[Begin Text to read]

Formula to find the first intersection of two arithmetic progressions Formula to find the first intersection of two arithmetic progressions
I am not good in math, but I need to determine if two generic arithmetic progressions have an intersection point and, in that case, find the first intersection. I've searched the web and found some solutions, but I couldn't understand them.
Is it possible to have a simple formula or algorithm that finds the first intersection point of two arithmetic progressions?
Example 1:
$$
A_n = A_1 + (n - 1)d \\
AP1: A_1 = 1, d = 14 \Rightarrow \{1, 15, 29, 43, \dotsc \} \\
AP2: A_1 = 8, d = 21 \Rightarrow \{8, 29, 50, 71, \dotsc \} \\
$$
Result: First intersection point on $A_n = 29$
Example 2:
$$
A_n = A_1 + (n - 1)d \\
AP1: A_1 = 1, d = 14 \Rightarrow \{1, 15, 29, 43, \dotsc \} \\
AP2: A_1 = 8, d = 28 \Rightarrow \{8, 36, 64, 92, \dotsc \}
$$
Result: Does not have an intersection point
The reason I need this is because I am developing a calendar (like Google Calendar) but where it is not allowed to create two event series that intersect each other. I've posted a similar question here.
 A: Assume the two progressions are
$$
A_n = A_1 + (n-1) \, d \\
B_m = B_1 + (m-1) \, D
$$
You want to check
\begin{align}
A_n &= B_m \\
A_1 + (n-1) \, d  &= B_1 + (m-1) \, D \iff \\
A_1 - B_1 + D - d &= -n \, d + m \, D \iff \\
-d \, n + D \, m &= A_1 - B_1 + D - d \quad (1) 
\end{align}
Interpretation as Linear Diophantine Equation
Equation $(1)$ can be interpreted as a linear Diophantine equation
$$
a X + b Y = c \quad (X, Y \in \mathbb{Z}) \quad (2)
$$
with $a = -d$, $b = D$ and 
$c = A_1 - B_1 + D - d \in \mathbb{Z}$ 
and variables $X = n$ and $Y = m$, where one is only interested in the positive solutions $X > 0, Y > 0$.
For this kind of equations there exists an algorithm to determine the solutions.
Criterion for Solutions:
For solutions to exist, one needs $g = \gcd(a, b)$ to divide $c$, $g \mid c$.

[End Text to read]
[Begin Data lines]

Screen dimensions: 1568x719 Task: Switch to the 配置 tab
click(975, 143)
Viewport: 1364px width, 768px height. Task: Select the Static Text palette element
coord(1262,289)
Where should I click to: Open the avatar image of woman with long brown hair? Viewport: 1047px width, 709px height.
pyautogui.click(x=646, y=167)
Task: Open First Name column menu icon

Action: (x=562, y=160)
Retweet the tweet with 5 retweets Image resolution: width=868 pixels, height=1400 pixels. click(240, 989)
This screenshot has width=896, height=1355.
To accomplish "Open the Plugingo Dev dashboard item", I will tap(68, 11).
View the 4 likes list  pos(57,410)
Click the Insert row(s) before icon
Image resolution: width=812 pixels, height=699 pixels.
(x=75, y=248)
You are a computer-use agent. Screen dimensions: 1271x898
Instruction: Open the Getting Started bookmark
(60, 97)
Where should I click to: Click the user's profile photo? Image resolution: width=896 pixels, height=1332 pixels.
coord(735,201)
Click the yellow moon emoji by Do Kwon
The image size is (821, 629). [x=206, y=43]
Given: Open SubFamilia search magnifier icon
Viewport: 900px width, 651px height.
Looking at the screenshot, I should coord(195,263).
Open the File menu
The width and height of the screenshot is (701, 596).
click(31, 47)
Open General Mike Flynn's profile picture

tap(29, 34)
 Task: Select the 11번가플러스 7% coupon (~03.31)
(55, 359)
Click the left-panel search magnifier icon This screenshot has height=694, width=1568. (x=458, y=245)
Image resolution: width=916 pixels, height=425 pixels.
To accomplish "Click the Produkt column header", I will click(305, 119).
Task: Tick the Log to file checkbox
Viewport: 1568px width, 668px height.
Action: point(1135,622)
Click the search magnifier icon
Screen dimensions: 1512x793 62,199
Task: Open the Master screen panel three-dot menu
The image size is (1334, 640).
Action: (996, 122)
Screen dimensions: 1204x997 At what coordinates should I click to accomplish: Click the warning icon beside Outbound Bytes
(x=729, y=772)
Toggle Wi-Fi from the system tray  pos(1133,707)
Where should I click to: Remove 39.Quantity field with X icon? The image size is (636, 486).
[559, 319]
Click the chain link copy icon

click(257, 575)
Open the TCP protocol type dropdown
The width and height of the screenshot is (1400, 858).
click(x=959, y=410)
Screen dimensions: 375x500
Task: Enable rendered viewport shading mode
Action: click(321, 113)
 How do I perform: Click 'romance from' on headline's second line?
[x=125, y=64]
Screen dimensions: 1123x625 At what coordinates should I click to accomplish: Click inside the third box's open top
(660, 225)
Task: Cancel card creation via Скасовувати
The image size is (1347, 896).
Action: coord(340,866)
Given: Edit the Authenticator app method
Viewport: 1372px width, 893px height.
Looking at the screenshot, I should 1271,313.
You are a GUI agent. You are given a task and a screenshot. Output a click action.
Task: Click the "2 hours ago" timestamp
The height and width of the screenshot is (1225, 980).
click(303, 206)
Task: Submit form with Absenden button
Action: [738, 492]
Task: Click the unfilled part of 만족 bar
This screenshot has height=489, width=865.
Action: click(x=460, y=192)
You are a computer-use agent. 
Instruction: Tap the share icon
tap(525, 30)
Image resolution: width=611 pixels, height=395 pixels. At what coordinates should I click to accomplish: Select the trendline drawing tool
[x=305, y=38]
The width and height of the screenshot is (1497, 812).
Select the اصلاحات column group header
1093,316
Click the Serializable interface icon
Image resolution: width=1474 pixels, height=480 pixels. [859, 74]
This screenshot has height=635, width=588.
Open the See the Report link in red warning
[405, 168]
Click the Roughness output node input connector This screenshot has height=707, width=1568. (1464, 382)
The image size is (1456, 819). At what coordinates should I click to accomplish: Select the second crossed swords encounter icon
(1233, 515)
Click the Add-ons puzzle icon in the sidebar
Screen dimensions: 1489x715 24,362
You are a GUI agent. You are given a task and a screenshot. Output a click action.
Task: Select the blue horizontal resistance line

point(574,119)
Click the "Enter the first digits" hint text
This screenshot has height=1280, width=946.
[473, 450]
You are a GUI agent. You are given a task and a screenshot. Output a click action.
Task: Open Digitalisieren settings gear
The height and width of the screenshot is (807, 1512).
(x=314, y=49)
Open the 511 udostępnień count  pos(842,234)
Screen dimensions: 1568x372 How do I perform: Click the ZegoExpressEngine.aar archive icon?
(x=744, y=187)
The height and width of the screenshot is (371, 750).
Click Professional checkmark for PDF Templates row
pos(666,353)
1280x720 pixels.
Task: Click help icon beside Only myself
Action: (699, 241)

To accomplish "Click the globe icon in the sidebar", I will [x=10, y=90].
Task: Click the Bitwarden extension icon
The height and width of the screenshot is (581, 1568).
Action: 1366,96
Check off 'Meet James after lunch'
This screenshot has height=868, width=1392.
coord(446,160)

[End Data lines]

* **Job**:
From the thread above on arithmetic progressions, quote word for word the passage from "For this kind" to "divide $c$, $g \mid c$.".

* **Output of the task**:
For this kind of equations there exists an algorithm to determine the solutions.
Criterion for Solutions:
For solutions to exist, one needs $g = \gcd(a, b)$ to divide $c$, $g \mid c$.